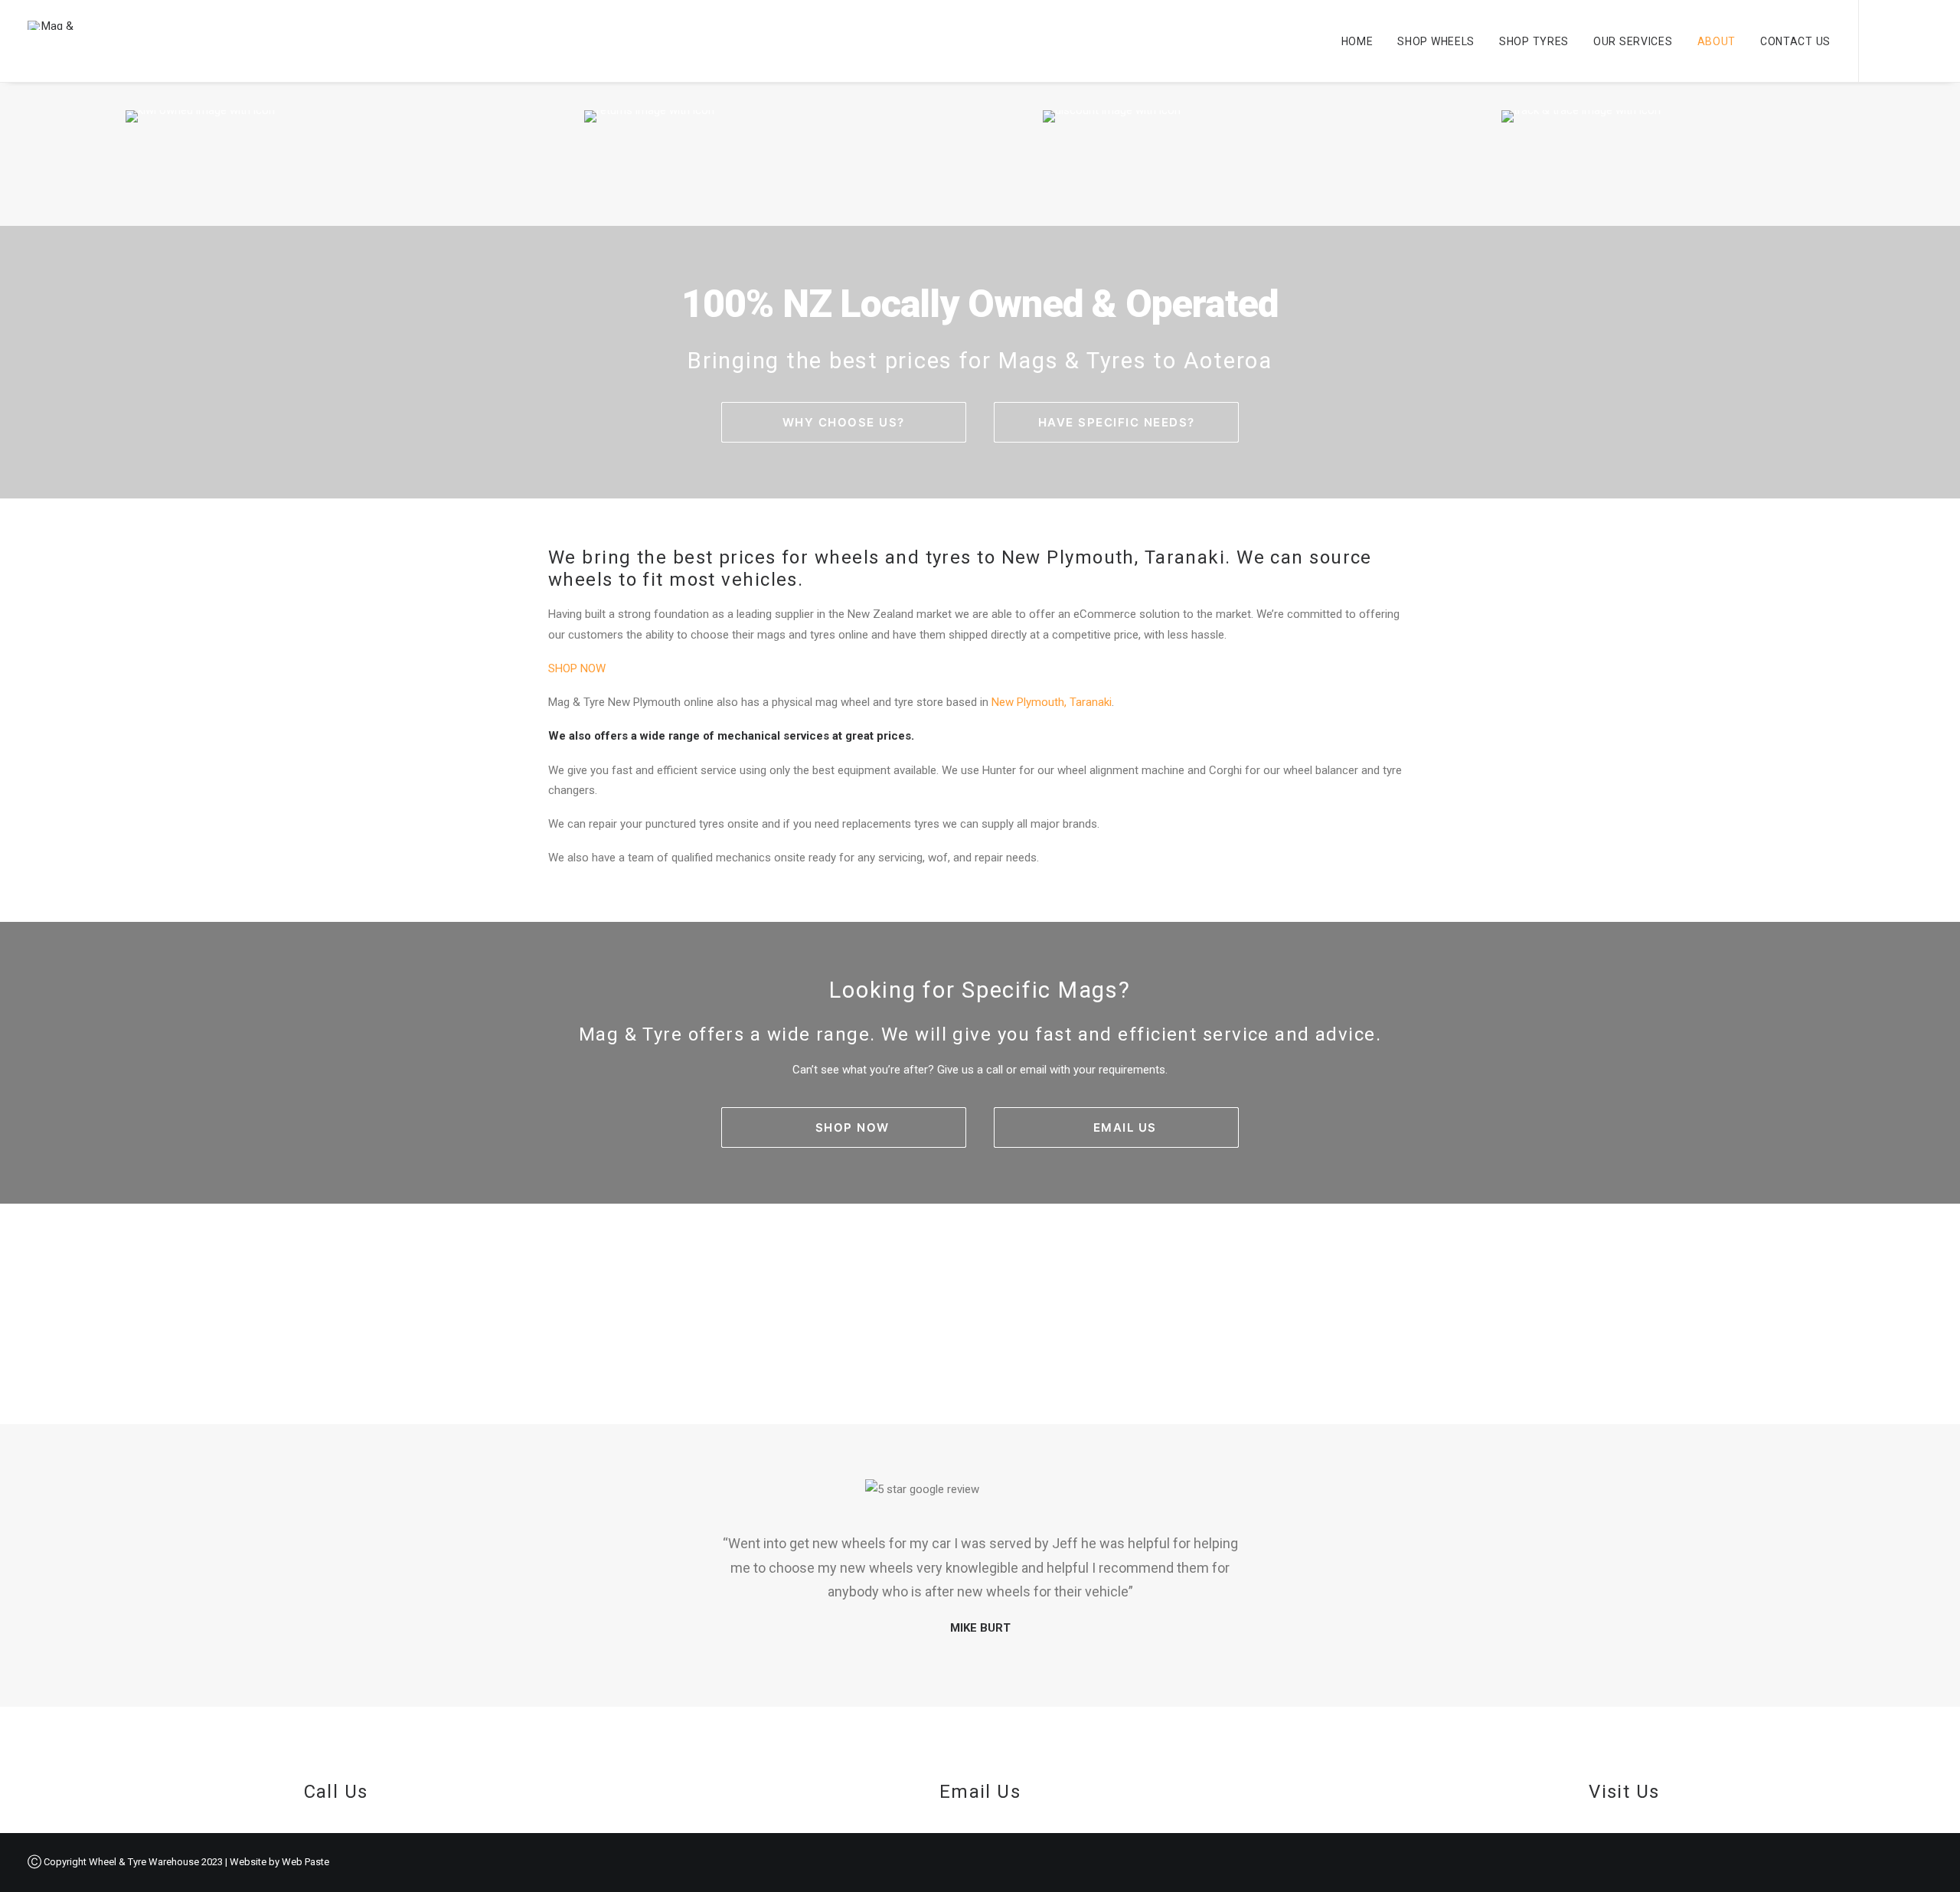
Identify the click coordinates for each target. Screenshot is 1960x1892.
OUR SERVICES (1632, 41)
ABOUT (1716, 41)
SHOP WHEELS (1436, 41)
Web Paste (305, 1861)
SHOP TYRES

> **PROBLEM DETAILS**
A faithful copy of the entries above is needed, one that contains no images.

> **ANSWER SPACE**
Identify the click coordinates for each target. Screenshot is 1960x1892.
OUR SERVICES (1632, 41)
ABOUT (1716, 41)
SHOP WHEELS (1436, 41)
Web Paste (305, 1861)
SHOP TYRES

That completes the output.